Dimos sepultura a mi madre un día radiante y despejado, y enterraron su cuerpo al lado de los de sus hijos en el cementerio de la iglesia. Yo nunca había asistido a un funeral y solo retrospectivamente caí en la cuenta de que el sacerdote celebró el rito más rápido que existía, seguramente porque mi padre había escatimado en el precio. Pese a lo precipitado de la ceremonia, noté cómo por un instante se aligeraba el peso de mi aflicción, como si Dios mismo me apremiara para que me desembarazara de ella. Mi madre y mis hermanos habían sido recibidos con los brazos abiertos en el cielo. Su sufrimiento había cesado.

A la mañana siguiente, cuando el amanecer empezó a arrinconar la oscuridad, bajé del altillo y pasé de puntillas por delante de mi padre, que roncaba en su cama. Recogí del suelo el hatillo donde había metido las pocas posesiones que tenía: una camisa, un par de calzas de invierno, unas agujas de tejer y un poco de hilo, y una hogaza de pan. Con cuidado abrí la cómoda que contenía la ropa de mis padres y saqué el mejor vestido de mi madre, el que reservaba para los domingos. Con los años se había gastado y ensuciado, quedando así marcado para siempre como una prenda de campesina. Aun así la tela era de mejor calidad que la de mi ropa raída, de modo que me lo puse.

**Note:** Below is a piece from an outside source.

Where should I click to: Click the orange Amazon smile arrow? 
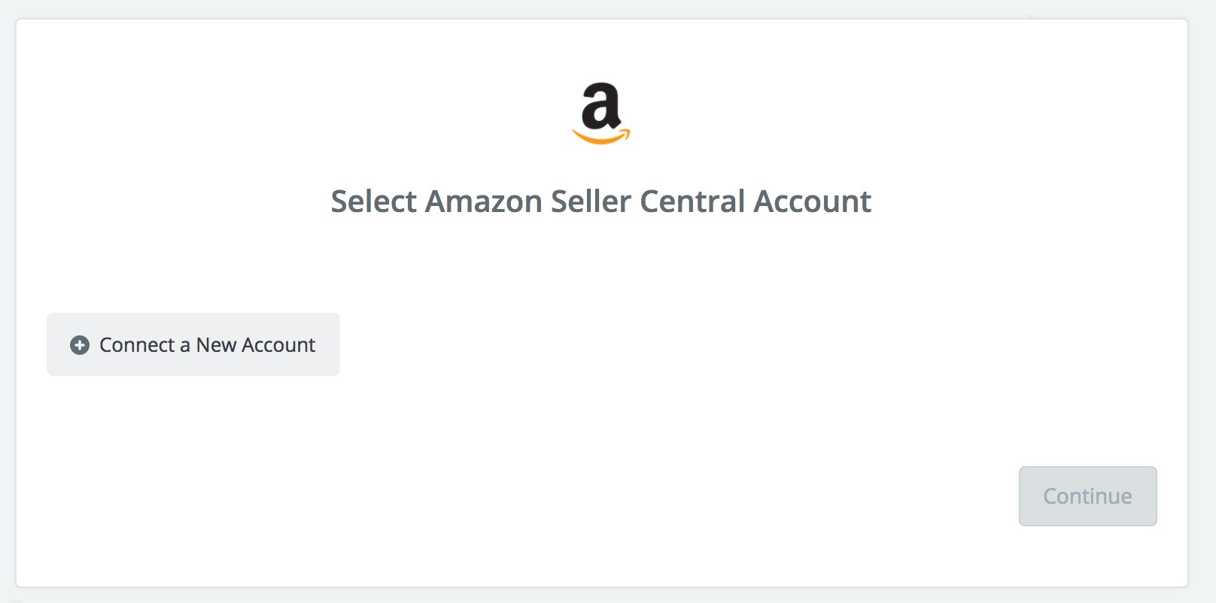pos(601,136)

Oí un revuelo de paja a mis espaldas y vi la cabeza de Nairn asomada por el altillo. Le sonreí, pero él se limitó a asentir sombrío antes de volverse. Después de las pérdidas que había sufrido, quizá ya no era capaz de aunar la voluntad para llorar mi ausencia. Esa fue la despedida del único hogar que yo había conocido.

Dirigí mis pasos hacia el camino de carro que conducía al pueblo; la atracción de lo que me aguardaba era más poderosa que el miedo. ¿De dónde saqué las fuerzas para avanzar paso a paso hacia lo desconocido, sola y desprotegida? Hoy día aún no me explico por qué puse mis miras tan obstinadamente en el castillo. Lo único que puedo decir es que oí una llamada, nunca sabré si fruto de la tentación diabólica o de la voluntad divina.

¿O sí lo sé?

¿Es posible que, en su búsqueda de un acólito, Millicent realizara una llamada que solo yo fui capaz de oír, una llamada que no pude resistirme a responder? Sería una locura creer tal cosa. Pero ¿cómo explicar si no la certeza inexorable que me impulsó a seguir adelante? Todas las grandes leyendas son en el fondo un cuento sobre la inocencia perdida, y tal vez fuera ese el papel que yo estaba destinada a desempeñar. Ignoraba las opciones que el destino me tenía reservadas, de las cuales unas me elevarían a alturas que jamás imaginé y otras me inundarían el corazón de una desazón que me duraría hasta el día de hoy.